== Text under study

Will feds accept yet another pay freeze?
Republicans are considering extending the pay freeze for government employees by an additional three years, but federal employee advocates are sounding like they've had just about enough.
It certainly hasn’t been the greatest year for federal employees, but despite layoffs, pay freezes and the threat of sequestration, only a small percentage of government workers are reporting low employee satisfaction.
That was before Sen. Dean Heller (R-Nev.) introduced a bill that would add three more years to the two-year pay freeze already in place. The proposal would also reduce the federal workforce by 10 percent by 2015.
The Temporary Tax Holiday and Government Reduction Act would also eliminate millionaires’ and billionaires’ eligibility for unemployment compensation and food stamps and require them to pay higher Medicare premiums. The legislation also includes the Buffett Rule Act, which allows individuals who feel they are undertaxed to donate to the U.S. Treasury in an effort to pay down the national debt.
Heller, himself, called his bill “a practical solution” that would, he insists, preserve job growth and treat taxpayers’ dollars "responsibly." But Democratic leaders balked at the notion, arguing that the proposal would unfairly place more burden on an already strained workforce.
"The Republican payroll tax proposal represents another cynical ploy to single out federal employees for unfair treatment," Rep. Chris Van Hollen (D-Md.) said in a statement. "The financial collapse and weak economy were not caused by the men and women who serve the federal government, and they should not be forced to shoulder the entire burden of the cost of recovery."
Union leaders did not mince words, either. The National Federation of Federal Employees President William R. Dougan said the legislation was “absolutely unacceptable,” The Washington Post reported.
“It is despicable that our elected representatives in Washington would propose taking thousands from the pockets of VA nurses, border patrol agents and food safety inspectors simply to protect a small group of millionaires and billionaires,” Dougan said.
Are feds willing to endure an extended pay freeze? How would an extra three years tacked onto the current pay freeze affect you? Are you considering a move to the private sector? Or are you sticking it through and staying, despite the threat of further layoffs and pay freezes?

====

Parts of the exercise
[a] Answer these questions from the pay freeze article:
(i) How many more years would Sen. Dean Heller's bill add to the existing pay freeze?
(ii) By what percentage, and by what year, would the proposal reduce the federal workforce?
(iii) What organization does William R. Dougan head?
[b] Write out the passage of the pay freeze article from "The Temporary Tax" to "the national debt.", keeping every word as it appears.
The items after this point are separate material, unrelated to the pay freeze article.

== Provided records

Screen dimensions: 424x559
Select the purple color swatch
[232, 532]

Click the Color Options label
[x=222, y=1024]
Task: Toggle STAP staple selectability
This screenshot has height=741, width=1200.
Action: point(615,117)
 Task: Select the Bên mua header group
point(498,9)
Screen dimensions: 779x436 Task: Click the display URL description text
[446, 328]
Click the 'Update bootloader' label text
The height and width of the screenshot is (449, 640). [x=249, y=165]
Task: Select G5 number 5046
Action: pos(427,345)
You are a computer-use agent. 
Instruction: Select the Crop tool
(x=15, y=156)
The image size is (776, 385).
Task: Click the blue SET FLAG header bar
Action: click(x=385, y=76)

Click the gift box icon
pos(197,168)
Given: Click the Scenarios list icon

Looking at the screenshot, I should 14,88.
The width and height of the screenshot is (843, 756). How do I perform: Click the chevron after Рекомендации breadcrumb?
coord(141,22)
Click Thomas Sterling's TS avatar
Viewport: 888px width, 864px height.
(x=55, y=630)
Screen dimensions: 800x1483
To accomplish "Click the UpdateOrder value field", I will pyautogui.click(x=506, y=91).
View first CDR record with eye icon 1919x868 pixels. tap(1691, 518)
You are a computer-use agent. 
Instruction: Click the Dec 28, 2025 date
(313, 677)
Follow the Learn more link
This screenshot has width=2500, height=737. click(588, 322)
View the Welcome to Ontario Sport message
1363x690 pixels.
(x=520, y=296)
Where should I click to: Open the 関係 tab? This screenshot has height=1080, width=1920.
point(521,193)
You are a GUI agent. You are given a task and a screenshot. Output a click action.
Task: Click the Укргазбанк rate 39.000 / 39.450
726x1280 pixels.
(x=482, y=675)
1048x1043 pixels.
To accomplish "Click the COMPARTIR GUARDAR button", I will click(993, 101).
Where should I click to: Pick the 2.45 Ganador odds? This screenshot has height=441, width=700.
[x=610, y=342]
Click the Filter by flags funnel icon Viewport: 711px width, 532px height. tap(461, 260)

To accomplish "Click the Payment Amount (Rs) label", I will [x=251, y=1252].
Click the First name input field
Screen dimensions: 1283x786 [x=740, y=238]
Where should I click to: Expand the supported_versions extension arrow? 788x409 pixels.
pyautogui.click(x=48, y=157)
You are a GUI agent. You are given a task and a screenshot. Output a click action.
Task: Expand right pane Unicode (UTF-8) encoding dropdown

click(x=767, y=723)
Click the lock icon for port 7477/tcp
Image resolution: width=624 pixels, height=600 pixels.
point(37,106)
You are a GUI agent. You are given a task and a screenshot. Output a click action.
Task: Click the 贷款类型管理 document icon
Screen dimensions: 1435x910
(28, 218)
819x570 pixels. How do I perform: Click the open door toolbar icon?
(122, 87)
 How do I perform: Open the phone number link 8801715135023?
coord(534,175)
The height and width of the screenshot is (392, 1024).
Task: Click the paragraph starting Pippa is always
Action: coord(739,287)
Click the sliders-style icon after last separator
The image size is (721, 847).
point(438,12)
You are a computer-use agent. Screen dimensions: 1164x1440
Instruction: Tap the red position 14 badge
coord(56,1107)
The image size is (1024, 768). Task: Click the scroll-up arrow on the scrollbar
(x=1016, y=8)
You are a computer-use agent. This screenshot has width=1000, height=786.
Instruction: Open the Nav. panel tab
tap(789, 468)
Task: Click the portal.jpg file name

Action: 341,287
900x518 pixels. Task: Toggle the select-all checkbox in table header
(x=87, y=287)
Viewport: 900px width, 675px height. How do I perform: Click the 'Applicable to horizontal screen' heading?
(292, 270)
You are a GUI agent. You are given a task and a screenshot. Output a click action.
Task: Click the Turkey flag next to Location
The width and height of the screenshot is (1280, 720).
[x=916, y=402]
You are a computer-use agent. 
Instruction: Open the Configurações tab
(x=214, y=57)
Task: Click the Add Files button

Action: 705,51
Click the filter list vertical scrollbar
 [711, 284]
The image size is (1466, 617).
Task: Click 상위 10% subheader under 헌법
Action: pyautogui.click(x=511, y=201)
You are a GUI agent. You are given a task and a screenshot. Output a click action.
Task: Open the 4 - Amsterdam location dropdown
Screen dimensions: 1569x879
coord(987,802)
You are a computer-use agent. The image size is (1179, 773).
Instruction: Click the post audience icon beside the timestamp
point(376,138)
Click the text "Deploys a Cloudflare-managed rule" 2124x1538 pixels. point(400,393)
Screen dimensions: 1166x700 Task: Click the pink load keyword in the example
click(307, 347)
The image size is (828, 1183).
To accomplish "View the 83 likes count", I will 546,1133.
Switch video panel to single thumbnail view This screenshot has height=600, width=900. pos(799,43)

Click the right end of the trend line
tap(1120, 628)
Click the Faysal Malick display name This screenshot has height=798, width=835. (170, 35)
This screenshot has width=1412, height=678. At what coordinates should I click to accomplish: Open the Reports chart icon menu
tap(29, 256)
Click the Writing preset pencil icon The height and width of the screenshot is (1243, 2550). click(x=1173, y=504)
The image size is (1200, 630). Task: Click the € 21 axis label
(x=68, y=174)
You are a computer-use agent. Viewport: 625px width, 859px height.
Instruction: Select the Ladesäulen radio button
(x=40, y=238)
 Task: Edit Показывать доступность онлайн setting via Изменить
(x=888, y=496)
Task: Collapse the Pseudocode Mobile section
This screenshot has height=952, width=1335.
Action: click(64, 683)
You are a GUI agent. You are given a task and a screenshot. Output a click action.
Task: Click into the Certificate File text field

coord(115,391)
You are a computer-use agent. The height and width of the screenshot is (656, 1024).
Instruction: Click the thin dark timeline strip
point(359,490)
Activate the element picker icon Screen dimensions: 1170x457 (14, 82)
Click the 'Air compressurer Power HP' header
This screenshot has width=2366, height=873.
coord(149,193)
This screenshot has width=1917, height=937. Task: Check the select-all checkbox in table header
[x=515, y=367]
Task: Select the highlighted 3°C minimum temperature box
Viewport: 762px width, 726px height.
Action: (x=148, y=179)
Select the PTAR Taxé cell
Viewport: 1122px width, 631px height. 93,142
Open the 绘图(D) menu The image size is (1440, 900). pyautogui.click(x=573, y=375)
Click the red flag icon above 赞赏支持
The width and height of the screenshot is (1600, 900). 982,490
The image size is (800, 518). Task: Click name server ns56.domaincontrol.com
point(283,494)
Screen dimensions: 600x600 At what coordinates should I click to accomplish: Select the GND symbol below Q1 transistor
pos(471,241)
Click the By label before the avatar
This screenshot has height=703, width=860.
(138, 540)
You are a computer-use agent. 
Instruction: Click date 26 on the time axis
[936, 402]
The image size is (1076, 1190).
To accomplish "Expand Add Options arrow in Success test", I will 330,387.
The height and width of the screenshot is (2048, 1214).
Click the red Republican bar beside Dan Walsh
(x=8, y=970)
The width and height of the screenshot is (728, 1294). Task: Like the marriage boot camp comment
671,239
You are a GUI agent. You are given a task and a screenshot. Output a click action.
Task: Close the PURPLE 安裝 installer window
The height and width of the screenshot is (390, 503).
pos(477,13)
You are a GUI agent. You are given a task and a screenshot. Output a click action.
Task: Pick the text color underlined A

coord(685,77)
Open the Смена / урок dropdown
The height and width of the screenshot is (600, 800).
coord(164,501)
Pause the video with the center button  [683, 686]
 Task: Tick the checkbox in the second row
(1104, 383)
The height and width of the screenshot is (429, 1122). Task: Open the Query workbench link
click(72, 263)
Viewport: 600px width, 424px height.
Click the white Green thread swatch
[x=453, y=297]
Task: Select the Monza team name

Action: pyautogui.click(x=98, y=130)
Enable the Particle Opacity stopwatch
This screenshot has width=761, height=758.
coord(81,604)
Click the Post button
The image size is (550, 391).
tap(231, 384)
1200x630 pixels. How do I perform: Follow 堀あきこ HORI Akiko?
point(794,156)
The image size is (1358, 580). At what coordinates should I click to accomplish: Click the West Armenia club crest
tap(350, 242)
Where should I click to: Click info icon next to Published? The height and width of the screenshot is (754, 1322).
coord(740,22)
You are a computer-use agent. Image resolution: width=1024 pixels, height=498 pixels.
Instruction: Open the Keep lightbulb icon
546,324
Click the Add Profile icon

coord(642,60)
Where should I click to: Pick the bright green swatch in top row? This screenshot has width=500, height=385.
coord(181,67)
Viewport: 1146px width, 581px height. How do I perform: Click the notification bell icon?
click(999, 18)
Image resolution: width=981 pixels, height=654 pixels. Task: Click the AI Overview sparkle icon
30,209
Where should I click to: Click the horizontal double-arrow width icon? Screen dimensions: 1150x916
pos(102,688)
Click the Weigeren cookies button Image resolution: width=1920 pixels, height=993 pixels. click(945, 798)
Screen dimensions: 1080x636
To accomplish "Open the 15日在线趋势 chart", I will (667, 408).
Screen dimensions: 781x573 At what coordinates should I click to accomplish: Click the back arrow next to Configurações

====

Responses to the exercise
[a]
(i) Three years
(ii) 10 percent by 2015
(iii) The National Federation of Federal Employees

[b]
The Temporary Tax Holiday and Government Reduction Act would also eliminate millionaires’ and billionaires’ eligibility for unemployment compensation and food stamps and require them to pay higher Medicare premiums. The legislation also includes the Buffett Rule Act, which allows individuals who feel they are undertaxed to donate to the U.S. Treasury in an effort to pay down the national debt.